Thursday 15th February 2024
Here, we delve into the fundamentals of DML and EML based optics.
Directly Modulated Laser (DML)
DMLs commonly employ a distributed feedback structure integrating a diffraction grating within the waveguide for stable direct modulation. This design, also termed "DFB" (Distributed-Feedback laser diode), heavily relies on the spectral line-width of the laser for modulation speed and transmission distance. A narrower line-width is crucial for achieving higher modulation speeds (data rates) and longer transmission distances. Compared to a Fabry-Perot laser, the spectral line-width of a DFB is approximately one-tenth, making the DFB structure more suitable for high-speed DML applications.
In a DML, data modulation occurs by varying the Injection Current, an on/off electrical signal directly applied to the laser diode chip, resulting in a modulated optical signal. With a single-chip configuration, a DML offers a straightforward electrical circuit setup, making it suitable for compact designs and low-power applications.
However, direct modulation in a DML leads to changes in laser properties, such as refractive index alterations, causing significant chromatic dispersion. Consequently, the performance of a DML deteriorates over longer reaches (>10km) due to increased chromatic dispersions, reduced frequency response, and a relatively lower extinction ratio compared to EMLs.

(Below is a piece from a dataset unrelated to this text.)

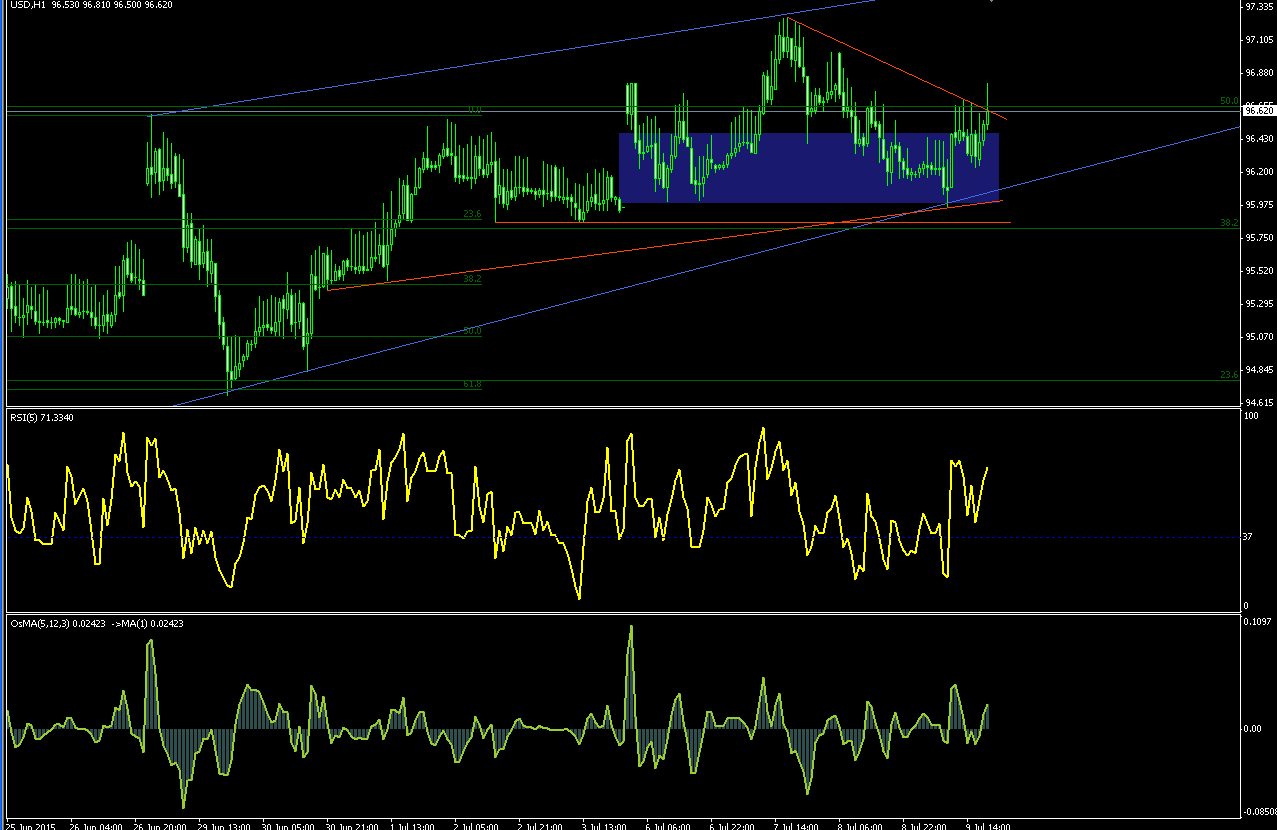Select the RSI(5) 71.3340 indicator label

click(x=43, y=415)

Electro-absorption Modulated Laser (EML)
An EML integrates a laser diode with an electro-absorption modulator (EAM) in a single chip. While the laser diode operates under continuous wave (CW) conditions, on/off voltage signals are applied to the EAM section to generate optical output signals. Unlike DMLs, the modulation process in EMLs does not alter the laser properties themselves. EMLs offer advantages in higher-speed (>25Gbps) and longer-range (10-40km) telecom applications due to their smaller chromatic dispersion.

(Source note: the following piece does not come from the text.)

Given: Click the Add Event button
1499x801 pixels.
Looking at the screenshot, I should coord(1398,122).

Compared to DMLs, EMLs exhibit smaller chromatic dispersion and maintain stable wavelengths during high-speed operations because the injection current to the laser section remains unmodulated. The frequency response of an EML depends on the capacitance within the EAM section, enabling operation speeds surpassing 40GHz. Extinction in EMLs is induced by absorption, with the coefficient altering as modulated voltage is applied to the EAM section, resulting in higher extinction ratios with increased voltage inputs (on/off electrical signals).